Pittman approached the council, however, not looking for the city to reopen the investigation or punish the unnamed city cop. She said all she wants now is for him to apologize.

What troubled Pittman about the encounter, she claimed, was how the patrolman spoke in a curt, annoyed tone. She claimed the officer remained in his truck once he arrived, and abruptly responded to Pittman’s greeting with, “Yeah? What’s up?”

From then on, he allegedly continued to speak briefly and harshly, asking her for proof of her handicap registration and saying he’s “gonna do my job,” Pittman claimed.

“I was just stunned,” she said. “He had a very, very nasty attitude.”

The encounter, she claimed, didn’t reflect well on New Brunswick police. But she said she has since dealt with another officer who was polite and worked diligently to solve a separate problem.

Miller said Pittman is “entitled to her opinion,” though he intended to relay her request for an apology to Police Director Anthony Caputo.

“I do not know which way that will go,” Miller said. “But, again, Ms. Pittman has her opinion. Internal affairs has theirs.”

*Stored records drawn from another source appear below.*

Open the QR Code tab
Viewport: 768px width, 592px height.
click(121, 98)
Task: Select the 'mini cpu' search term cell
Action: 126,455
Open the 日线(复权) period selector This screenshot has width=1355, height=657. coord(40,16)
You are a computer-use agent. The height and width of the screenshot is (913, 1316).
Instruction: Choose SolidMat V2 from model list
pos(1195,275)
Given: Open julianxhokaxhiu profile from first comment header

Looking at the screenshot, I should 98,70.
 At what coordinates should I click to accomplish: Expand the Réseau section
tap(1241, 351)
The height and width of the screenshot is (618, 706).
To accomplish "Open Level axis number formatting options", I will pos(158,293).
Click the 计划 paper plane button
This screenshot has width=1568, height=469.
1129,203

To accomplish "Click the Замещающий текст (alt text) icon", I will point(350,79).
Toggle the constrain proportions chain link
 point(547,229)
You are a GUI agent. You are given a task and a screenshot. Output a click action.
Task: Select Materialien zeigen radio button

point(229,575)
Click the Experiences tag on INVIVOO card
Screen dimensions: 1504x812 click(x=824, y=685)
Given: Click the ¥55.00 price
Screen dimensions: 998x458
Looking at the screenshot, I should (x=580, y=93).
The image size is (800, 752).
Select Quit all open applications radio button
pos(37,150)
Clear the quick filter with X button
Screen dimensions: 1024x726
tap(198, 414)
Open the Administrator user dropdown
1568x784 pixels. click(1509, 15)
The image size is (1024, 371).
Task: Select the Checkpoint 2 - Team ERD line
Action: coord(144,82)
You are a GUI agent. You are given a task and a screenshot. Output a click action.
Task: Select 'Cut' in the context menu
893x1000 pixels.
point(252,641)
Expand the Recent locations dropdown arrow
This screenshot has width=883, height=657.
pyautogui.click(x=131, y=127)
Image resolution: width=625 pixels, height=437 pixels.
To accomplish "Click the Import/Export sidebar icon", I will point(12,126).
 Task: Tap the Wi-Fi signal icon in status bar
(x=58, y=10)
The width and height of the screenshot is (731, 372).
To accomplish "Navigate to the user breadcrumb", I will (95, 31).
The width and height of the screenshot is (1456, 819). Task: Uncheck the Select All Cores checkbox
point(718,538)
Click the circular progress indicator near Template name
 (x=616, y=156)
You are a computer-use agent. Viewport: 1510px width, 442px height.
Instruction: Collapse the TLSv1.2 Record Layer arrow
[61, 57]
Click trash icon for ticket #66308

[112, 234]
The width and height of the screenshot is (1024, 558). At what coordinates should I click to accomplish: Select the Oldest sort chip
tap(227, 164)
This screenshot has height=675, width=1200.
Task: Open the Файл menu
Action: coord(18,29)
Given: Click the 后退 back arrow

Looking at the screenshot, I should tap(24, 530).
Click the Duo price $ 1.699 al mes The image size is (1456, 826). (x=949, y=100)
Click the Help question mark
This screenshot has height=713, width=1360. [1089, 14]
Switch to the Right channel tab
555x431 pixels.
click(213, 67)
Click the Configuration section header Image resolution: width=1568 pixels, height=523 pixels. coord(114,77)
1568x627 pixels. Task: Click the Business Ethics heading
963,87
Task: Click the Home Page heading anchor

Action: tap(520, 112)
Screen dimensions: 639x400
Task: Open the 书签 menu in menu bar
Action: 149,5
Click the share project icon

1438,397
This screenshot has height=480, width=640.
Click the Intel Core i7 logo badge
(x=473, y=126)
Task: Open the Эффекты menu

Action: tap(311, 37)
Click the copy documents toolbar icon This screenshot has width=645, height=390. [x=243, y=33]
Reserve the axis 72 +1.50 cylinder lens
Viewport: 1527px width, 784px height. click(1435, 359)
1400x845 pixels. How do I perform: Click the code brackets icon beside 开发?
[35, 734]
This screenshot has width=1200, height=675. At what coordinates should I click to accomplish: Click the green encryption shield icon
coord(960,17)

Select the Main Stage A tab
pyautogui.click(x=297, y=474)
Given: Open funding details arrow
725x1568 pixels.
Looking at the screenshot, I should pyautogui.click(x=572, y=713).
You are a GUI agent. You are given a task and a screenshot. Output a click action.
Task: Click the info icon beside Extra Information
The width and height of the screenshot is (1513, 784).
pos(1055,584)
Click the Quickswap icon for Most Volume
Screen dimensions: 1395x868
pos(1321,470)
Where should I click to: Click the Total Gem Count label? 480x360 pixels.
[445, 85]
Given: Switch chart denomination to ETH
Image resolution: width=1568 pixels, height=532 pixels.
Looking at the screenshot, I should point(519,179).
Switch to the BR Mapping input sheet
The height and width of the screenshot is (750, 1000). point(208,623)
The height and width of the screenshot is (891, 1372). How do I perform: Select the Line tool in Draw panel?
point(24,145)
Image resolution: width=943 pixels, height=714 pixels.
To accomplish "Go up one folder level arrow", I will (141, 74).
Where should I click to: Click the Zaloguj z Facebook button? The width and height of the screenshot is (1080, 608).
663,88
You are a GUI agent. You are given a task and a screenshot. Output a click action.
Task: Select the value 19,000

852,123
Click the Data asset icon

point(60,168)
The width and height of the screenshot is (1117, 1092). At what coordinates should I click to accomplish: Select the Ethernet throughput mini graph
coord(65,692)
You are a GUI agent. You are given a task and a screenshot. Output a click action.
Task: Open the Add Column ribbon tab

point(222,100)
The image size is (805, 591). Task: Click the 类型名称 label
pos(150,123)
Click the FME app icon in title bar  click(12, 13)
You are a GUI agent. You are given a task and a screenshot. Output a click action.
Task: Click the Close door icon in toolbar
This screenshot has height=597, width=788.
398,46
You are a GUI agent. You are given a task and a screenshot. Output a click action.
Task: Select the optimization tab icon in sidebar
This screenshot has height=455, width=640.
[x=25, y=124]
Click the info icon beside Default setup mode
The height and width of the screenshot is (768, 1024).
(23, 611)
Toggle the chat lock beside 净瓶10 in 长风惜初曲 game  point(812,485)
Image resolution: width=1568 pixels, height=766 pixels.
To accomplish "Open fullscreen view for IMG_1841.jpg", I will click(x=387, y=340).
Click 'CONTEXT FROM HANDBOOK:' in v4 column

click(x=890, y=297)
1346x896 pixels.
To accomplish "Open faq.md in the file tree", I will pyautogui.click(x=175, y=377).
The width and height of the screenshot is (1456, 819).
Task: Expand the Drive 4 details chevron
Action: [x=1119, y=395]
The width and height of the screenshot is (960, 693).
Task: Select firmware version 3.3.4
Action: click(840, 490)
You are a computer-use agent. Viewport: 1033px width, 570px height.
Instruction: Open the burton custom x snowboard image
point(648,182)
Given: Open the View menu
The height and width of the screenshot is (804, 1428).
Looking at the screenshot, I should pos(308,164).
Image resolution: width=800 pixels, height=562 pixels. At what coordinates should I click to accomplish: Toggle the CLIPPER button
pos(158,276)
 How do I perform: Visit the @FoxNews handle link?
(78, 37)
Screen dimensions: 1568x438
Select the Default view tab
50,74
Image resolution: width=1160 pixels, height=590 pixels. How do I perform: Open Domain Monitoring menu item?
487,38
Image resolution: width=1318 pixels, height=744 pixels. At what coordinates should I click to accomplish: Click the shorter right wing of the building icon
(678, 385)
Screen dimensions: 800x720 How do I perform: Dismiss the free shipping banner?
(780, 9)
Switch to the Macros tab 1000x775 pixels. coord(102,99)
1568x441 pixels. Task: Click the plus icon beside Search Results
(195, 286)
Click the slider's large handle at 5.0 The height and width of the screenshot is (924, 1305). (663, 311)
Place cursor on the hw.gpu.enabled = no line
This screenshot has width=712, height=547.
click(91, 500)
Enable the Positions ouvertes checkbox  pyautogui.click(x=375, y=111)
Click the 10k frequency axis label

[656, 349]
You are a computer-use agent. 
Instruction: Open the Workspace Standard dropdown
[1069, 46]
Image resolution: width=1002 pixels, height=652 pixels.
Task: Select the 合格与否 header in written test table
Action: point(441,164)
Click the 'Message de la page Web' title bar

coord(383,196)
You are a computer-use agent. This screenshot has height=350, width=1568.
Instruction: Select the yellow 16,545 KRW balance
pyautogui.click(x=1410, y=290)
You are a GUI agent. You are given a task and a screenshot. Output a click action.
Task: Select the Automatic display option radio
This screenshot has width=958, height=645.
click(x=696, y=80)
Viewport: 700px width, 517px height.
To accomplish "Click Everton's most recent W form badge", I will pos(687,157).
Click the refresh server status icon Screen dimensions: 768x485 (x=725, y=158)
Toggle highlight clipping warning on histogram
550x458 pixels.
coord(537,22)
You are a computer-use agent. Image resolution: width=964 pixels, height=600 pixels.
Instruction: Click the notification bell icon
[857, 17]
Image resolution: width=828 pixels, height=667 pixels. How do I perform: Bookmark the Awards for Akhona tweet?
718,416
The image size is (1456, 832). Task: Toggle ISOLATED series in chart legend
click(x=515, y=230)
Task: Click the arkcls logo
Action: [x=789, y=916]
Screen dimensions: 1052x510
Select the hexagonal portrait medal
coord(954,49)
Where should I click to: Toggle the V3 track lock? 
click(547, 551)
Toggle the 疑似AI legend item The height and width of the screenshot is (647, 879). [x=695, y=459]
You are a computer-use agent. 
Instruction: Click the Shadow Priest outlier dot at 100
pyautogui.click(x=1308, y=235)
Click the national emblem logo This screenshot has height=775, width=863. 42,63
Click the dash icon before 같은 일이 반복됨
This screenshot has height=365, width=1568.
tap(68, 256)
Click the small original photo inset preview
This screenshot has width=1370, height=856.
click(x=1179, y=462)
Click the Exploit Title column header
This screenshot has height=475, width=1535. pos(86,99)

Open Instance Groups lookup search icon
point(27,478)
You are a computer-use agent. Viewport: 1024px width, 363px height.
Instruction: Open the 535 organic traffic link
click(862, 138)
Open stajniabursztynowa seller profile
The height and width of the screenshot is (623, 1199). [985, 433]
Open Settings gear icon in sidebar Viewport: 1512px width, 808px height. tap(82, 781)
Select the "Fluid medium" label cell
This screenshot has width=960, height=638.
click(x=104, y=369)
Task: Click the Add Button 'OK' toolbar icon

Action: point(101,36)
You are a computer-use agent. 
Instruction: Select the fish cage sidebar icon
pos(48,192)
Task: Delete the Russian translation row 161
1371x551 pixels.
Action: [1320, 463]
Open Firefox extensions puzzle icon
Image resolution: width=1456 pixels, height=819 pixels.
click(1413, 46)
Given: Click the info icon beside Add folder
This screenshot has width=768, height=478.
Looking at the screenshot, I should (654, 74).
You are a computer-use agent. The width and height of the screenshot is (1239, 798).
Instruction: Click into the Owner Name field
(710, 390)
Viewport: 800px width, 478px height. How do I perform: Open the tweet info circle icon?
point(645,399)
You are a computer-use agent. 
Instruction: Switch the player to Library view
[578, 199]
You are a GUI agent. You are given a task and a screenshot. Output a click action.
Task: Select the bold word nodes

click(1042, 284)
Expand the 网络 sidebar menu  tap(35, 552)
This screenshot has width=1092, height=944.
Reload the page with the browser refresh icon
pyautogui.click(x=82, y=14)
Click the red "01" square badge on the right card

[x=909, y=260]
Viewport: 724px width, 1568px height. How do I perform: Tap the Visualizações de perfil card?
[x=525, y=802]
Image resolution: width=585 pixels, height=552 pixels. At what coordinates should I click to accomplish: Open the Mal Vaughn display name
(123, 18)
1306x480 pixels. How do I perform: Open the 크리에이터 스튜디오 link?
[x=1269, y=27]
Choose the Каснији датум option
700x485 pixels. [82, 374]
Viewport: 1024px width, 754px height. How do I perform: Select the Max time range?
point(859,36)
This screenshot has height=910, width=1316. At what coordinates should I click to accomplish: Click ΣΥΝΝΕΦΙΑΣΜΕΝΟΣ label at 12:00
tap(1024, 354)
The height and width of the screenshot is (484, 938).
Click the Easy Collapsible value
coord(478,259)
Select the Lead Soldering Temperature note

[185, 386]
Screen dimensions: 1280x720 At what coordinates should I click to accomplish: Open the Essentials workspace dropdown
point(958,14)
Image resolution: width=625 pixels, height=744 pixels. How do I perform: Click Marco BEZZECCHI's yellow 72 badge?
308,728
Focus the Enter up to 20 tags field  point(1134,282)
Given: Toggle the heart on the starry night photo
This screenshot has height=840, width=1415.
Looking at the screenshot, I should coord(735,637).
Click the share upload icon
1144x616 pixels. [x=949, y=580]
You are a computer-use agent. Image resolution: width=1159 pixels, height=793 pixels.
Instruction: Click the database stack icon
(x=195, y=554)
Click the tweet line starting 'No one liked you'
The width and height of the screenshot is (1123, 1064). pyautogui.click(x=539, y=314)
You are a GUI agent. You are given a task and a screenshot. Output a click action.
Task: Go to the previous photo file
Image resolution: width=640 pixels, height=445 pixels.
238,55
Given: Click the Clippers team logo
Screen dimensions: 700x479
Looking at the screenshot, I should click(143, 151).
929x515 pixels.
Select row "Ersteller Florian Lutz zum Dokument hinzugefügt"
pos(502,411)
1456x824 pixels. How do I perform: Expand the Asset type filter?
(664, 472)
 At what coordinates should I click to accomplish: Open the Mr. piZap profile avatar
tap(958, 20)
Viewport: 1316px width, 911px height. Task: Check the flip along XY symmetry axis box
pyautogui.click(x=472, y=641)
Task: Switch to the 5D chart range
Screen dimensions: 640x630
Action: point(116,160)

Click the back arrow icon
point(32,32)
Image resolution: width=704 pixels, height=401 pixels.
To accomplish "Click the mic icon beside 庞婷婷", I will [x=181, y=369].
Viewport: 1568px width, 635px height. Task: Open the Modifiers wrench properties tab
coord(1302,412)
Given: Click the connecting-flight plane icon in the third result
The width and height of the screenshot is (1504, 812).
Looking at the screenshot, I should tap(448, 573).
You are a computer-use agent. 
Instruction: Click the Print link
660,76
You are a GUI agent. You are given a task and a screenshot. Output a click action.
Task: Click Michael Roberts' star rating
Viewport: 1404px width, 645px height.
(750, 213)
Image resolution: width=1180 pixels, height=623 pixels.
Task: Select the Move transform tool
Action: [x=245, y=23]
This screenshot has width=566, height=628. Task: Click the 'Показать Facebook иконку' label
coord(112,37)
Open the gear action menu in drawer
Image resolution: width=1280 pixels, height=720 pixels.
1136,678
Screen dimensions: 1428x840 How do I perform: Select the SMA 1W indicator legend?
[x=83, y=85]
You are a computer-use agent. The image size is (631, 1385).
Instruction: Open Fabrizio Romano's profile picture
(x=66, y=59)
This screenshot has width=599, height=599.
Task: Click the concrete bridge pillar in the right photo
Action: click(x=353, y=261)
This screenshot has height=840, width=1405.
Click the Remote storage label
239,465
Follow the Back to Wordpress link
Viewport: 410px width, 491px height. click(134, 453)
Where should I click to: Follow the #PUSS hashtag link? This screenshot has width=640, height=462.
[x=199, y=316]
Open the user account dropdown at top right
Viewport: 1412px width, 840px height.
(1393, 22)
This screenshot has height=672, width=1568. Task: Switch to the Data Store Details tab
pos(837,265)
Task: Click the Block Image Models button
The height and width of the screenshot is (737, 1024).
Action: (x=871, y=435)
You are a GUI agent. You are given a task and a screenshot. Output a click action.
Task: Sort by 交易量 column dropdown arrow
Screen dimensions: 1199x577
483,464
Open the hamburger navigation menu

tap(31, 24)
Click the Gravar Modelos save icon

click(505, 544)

The police captain added that there are “two different sides” to this story.

For his part, Council President Glenn Fleming apologized to Pittman.

“I don’t know if I can speak for everybody, but I’m sorry that you did go through this situation,” Fleming said, later noting that the cop hadn’t broken any law. “The most we can do is have a dialogue.”

Pittman’s nephew, Tormell Pittman, has raised this issue before the council in the months since the encounter. He has claimed that police officers wouldn’t talk to a white woman in such a way, and if they were to do that, such an encounter would spark outrage in the city.

City officials have rejected the idea that any possible incident was rooted in prejudice.